The Context Length Observation

Large language models can only consider a limited amount of text at one time when generating a response or prediction. This is called the context length. It differs across models.

But one trend is interesting. Context length is increasing.

GPT-1 (2018) had a context length of 512 tokens.
GPT-2 (2019) supported 1,024.
GPT-3 (2020) supported 2,048.
GPT-3.5 (2022) supported 4,096
GPT-4 (2023) first supported 8,192. Then 16,384. Then 32,768. Now, it supports up to 128,000 tokens.

Just using the OpenAI models for comparison, context length has, on average, doubled every year for the last five years. An observation akin to Moore’s Law:

The maximum context length of state-of-the-art Large Language Models is expected to double approximately every two years, driven by advances in neural network architectures, data processing techniques, and hardware capabilities.

It’s generally hard to scale — for many years, the attention mechanism scaled quadratically (until FlashAttention). It’s even harder to get models to consider longer contexts (early models with high context lengths had trouble considering data in the middle).

Understanding relationships and dependencies across large portions of text is difficult otherwise. Small context lengths require documents to be chunked up and processed bit by bit (with something like retrieval augmented generation).

With long enough context lengths, we might ask questions on entire books or write full books with a single prompt. We might analyze an entire codebase in one pass. Or extract useful information from mountains of legal documents with complex interdependencies.

What might lead to longer context lengths?

Advances in architecture. Innovations like FlashAttention turned the computational complexity of the attention mechanism from quadratic to linear with respect to context length. Doubling the context length no longer means quadrupling the computation cost.

Rotary Positional Encoding (RoPE) is another architectural enhancement that makes context length scale more efficiently. It also helps models generalize to longer contexts.

Advances in data processing techniques. You can increase context length in two ways. First, you can train the model with longer context lengths. That’s difficult because it’s much more computationally expensive, and it’s hard to find datasets with long context lengths (most documents in CommonCrawl have fewer than 2,000 tokens).

The second, more common, way is to fine-tune a base model with a longer context window. Code Llama is a 16k context length fine-tuned version on top of Llama 2 (4k context length).
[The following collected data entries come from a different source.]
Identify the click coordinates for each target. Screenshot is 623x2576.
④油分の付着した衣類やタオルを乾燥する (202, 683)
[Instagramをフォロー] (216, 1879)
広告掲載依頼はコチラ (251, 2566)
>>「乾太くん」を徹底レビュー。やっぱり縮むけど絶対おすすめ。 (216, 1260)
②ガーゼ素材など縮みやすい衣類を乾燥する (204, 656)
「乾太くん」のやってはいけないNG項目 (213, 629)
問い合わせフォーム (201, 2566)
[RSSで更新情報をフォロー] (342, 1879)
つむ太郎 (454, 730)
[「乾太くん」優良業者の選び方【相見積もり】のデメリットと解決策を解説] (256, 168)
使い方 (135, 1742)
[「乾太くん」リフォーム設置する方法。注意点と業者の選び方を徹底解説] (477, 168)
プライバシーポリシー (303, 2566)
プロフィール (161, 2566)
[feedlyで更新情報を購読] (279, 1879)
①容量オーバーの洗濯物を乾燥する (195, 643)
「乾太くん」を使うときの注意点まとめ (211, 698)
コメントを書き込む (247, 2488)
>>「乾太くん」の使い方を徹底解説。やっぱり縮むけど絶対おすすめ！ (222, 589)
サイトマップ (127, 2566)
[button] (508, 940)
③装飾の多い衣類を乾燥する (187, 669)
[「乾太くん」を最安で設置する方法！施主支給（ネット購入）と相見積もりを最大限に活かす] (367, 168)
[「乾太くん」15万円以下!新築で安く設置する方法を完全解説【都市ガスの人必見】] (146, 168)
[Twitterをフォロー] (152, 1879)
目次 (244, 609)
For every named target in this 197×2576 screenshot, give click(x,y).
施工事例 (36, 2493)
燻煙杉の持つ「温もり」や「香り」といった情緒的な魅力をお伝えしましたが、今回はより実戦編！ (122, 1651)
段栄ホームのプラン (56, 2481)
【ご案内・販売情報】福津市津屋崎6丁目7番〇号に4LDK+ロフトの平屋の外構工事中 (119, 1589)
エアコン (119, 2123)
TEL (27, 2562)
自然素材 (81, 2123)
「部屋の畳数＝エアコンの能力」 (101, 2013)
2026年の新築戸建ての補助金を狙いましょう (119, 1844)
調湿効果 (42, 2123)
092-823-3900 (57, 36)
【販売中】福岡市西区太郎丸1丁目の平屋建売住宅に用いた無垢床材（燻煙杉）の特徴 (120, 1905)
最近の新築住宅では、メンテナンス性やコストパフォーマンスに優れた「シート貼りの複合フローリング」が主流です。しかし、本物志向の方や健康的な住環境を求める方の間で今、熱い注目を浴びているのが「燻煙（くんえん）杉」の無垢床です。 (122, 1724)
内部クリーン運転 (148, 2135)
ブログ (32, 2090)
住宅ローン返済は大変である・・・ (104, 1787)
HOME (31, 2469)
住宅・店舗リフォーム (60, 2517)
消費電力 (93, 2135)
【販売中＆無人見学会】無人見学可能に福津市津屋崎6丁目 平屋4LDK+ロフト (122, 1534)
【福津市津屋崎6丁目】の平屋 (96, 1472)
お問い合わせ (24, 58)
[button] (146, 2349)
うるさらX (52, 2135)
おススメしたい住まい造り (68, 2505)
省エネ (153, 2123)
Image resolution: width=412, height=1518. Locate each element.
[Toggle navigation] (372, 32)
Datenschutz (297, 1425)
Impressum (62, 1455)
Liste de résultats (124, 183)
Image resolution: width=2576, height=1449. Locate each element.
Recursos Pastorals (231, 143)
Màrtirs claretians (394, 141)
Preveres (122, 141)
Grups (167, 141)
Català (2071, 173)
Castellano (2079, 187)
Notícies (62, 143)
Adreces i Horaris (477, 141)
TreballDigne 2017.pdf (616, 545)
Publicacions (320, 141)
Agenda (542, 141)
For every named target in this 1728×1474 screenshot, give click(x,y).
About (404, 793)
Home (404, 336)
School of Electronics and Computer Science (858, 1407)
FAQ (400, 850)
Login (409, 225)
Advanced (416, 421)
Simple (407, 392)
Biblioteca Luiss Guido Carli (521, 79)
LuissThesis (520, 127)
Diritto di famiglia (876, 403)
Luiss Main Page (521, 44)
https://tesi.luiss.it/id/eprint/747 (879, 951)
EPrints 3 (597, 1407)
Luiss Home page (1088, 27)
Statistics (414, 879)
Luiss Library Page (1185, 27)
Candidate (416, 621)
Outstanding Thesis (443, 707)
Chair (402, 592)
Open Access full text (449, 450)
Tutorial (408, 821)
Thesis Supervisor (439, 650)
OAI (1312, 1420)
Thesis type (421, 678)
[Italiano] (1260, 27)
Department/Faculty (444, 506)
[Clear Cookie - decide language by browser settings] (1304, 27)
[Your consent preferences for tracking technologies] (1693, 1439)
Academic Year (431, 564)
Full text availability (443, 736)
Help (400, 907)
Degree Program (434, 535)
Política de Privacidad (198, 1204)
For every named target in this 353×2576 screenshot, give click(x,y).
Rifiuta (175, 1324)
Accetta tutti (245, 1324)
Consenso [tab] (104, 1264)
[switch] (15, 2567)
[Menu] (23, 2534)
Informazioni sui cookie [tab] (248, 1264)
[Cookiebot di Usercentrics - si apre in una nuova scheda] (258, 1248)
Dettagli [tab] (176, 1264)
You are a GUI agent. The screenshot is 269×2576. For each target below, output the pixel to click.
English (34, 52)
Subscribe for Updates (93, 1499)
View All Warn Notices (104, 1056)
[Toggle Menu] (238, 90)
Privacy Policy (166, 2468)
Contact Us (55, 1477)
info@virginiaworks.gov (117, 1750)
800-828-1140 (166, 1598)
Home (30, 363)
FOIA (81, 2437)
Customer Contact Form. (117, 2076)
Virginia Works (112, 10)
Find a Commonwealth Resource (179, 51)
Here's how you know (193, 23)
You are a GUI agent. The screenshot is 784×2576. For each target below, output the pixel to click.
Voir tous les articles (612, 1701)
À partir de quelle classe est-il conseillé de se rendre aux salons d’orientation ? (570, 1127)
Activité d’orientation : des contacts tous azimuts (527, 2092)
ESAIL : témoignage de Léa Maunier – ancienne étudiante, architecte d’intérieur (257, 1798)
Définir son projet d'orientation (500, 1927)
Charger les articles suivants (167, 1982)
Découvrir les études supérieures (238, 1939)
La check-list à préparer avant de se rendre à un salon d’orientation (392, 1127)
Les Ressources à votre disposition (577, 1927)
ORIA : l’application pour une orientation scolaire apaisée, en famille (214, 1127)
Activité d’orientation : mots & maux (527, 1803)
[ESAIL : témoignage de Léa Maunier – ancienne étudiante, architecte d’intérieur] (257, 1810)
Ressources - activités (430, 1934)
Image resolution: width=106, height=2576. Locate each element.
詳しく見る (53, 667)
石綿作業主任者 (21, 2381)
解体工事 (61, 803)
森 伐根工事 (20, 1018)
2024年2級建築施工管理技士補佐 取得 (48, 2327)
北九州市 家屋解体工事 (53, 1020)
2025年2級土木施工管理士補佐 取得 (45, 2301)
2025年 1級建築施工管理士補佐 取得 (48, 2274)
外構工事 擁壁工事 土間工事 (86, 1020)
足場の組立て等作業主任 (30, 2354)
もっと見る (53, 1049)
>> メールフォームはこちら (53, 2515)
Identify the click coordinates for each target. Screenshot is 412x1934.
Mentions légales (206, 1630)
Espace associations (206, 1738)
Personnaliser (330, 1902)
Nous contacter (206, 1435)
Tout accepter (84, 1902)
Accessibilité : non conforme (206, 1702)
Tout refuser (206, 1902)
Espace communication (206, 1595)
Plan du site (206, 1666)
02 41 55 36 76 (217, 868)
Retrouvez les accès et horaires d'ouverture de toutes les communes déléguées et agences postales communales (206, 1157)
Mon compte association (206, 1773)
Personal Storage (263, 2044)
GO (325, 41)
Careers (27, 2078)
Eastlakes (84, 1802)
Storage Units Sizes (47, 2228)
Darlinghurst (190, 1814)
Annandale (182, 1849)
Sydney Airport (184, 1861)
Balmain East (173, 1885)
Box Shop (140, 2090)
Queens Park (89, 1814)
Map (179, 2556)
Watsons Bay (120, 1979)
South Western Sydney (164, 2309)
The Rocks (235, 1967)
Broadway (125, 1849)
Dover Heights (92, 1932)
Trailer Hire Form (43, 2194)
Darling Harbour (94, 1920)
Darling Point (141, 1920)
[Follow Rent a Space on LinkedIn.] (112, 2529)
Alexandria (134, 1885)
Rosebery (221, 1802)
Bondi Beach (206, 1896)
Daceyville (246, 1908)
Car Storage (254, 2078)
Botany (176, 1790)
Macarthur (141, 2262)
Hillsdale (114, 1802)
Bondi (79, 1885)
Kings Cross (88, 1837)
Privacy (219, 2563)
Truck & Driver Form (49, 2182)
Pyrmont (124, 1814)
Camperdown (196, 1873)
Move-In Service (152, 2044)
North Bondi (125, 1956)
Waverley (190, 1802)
Advances in hardware capabilities. Finally, the more we can make the attention mechanism and other bottlenecks in training and inference more efficient, the more they can scale with advances in the underlying hardware.

There’s still work to be done. How do we determine context length for data? It’s simple enough if it’s the same file (a book, a webpage, a file). But how should we represent an entire codebase in the training data? Or a semester’s worth of lectures from a college class? Or a long online discussion? Or a person’s medical records from their entire life?